After Work

El Cordón conquista con Café Estudio

Ubicado en Uruguay y Tristán Narvaja, también capta la atención de los que concurren a los centros de estudios, desde facultades hasta liceos, y los turistas que recorren los locales de libros y antigüedades

Fuscafé. Un sábado al mes, los amantes de los autos "Fuscas" se reúnen en un desayuno. (Foto: Facebook Café Estudio)
Fuscafé. Un sábado al mes, los amantes de los autos "Fuscas" se reúnen en un desayuno. (Foto: Facebook Café Estudio)

Almorzar, tomar un buen capuchino o pausar el trajín diario para reponer energía. Café Estudio es un lugar ideal para saborear platos caseros, sobre todo para quienes son asiduos al barrio Cordón.

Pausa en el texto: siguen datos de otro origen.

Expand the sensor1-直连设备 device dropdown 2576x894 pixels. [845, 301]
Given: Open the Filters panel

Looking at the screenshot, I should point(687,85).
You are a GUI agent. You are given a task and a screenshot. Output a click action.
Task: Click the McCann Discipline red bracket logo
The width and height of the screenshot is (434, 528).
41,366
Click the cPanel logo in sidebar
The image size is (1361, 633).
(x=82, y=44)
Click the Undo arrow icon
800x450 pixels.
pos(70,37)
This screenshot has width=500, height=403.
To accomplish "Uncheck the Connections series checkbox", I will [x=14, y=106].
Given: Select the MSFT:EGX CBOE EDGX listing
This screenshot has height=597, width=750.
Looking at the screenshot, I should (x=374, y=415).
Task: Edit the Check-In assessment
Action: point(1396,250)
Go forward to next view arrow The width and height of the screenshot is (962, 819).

El emprendimiento familiar ubicado en Uruguay y Tristán Narvaja está en una zona con múltiples centros de estudios, desde facultades hasta liceos. No faltan los turistas que recorren los locales de libros y antigüedades y se encuentran con esta cafetería.

«Buscamos crear un espacio para compartir un buen café», dice Stefano Delmonte, propietario del establecimiento. El sitio también dispone de un living en el segundo piso donde se permiten reuniones de estudio o trabajo mientras los clientes comparten algunas delicias de la casa.

Más allá del café y sus variedades, la carrot cake ($ 85 la porción) es la vedette del local. A pedido del público, puede comprarse entera ($ 550) y no solo por porciones. «Nosotros decimos que lo dulce no engorda, porque va directo al corazón», puntualiza Delmonte, quien remarca que el brownie Oreo le compite de cerca a esta torta de zanahorias que le hace buena fama al lugar.

La cosecha de frases de Delmonte se comparte con los transeúntes en un pizarrón instalado en la vereda, que también funciona como anzuelo para descubrir el lugar. Una vez que los clientes prueban sus preparaciones, regresan por cookies, alfajores de maicena, medialunas o tartas de fiambre (con masa casera). También tienen delivery y Rappi las lleva a destino.

Otro de los atractivos del local es el bautizado Fuscafé. Un sábado al mes, los amantes de los autos Volkswagen Fusca se reúnen en un desayuno sabatino para hablar de su pasión y conocer otros autos clásicos.

«Es cuando Café Estudio se transforma en un meeting point», dice Delmonte. El primer encuentro invitó a dueños de Fuscas, pero para su segunda edición se sumaron algunas vespas. «Fueron desayunos muy lindos para todos», recuerda quien ya prepara el encuentro de febrero.